Haarige Angelegenheit: American Apparel schockt mal wieder
So sauber das Image als Ausbeutungsfreier Betrieb, so schmuddlig die Werbung: Die amerikanische Textilmarke American Apparel setzt in Anzeigen auf freizügige Bilder. Schlimmer noch für die Amis: Die halbnackten Mädchen sind schlecht rasiert.

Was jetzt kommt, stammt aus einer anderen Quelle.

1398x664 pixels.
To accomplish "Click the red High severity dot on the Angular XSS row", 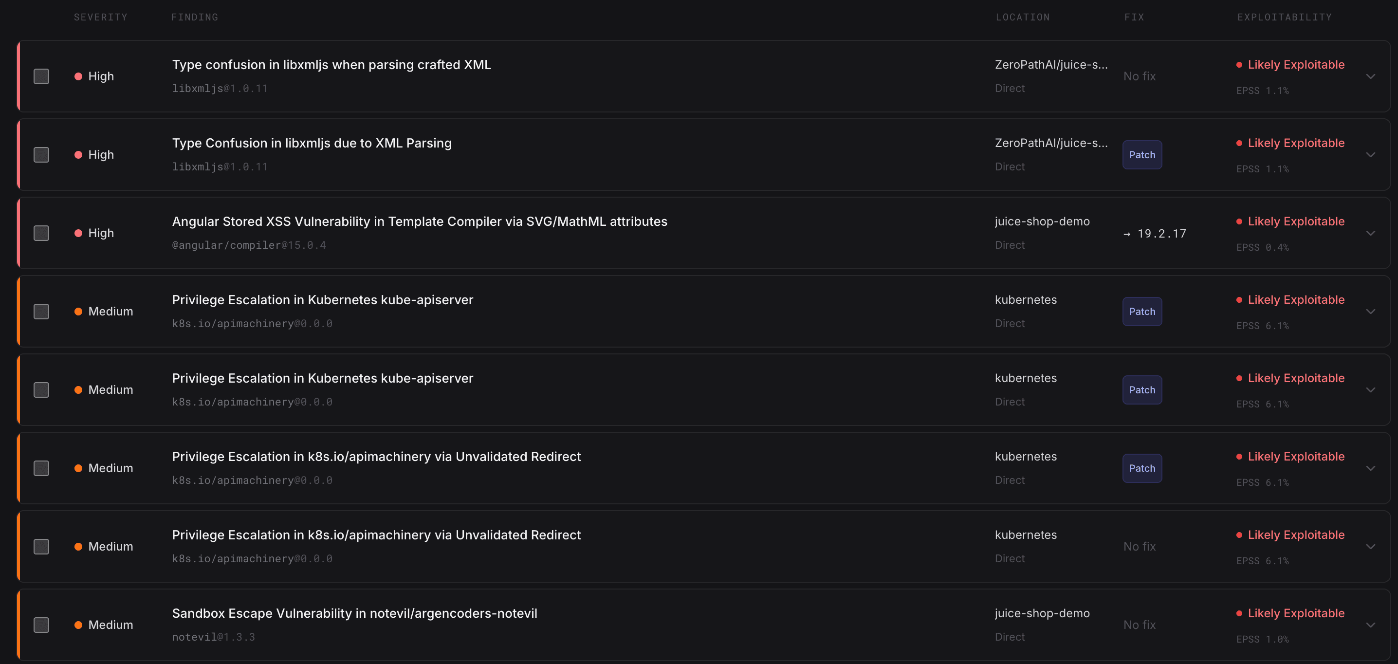I will click(x=78, y=233).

Das kann es nur im Land der unbegrenzten scheinheiligen Möglichkeiten geben: Seit ein paar Tagen läuft die neue Kampagne von American Apparel und in den USA schwappt die Woge der Empörung über. Wie schon oft in der Vergangenheit zeigt die Textilfirma leicht bekleidete Mädchen in teils anzüglichen Posen. Pobacken blitzen, Brustwarzen schimmern durch dünne Leibchen oder locken ganz unbedeckt den Betrachter.
Die größere Entrüstung aber löst nicht diese ungenierte Nacktheit aus. "Bush is back!", befürchten die Amerikaner. "American Apparel's Bush Administration" (American Apparels Bush-Regierung) nennen Blogger die Rige der Laienmodelle, die für American Apparel vor der Kamera stehen und durch knappe Höschen Schamhaar schimmern lassen. Eine Ballerina wagt es gar, die Arme zu heben - obwohl sie ein ärmelloses Oberteil trägt und die Achseln mindestens seit zwei Tagen nicht mehr rasiert hat! Skandalös ist das.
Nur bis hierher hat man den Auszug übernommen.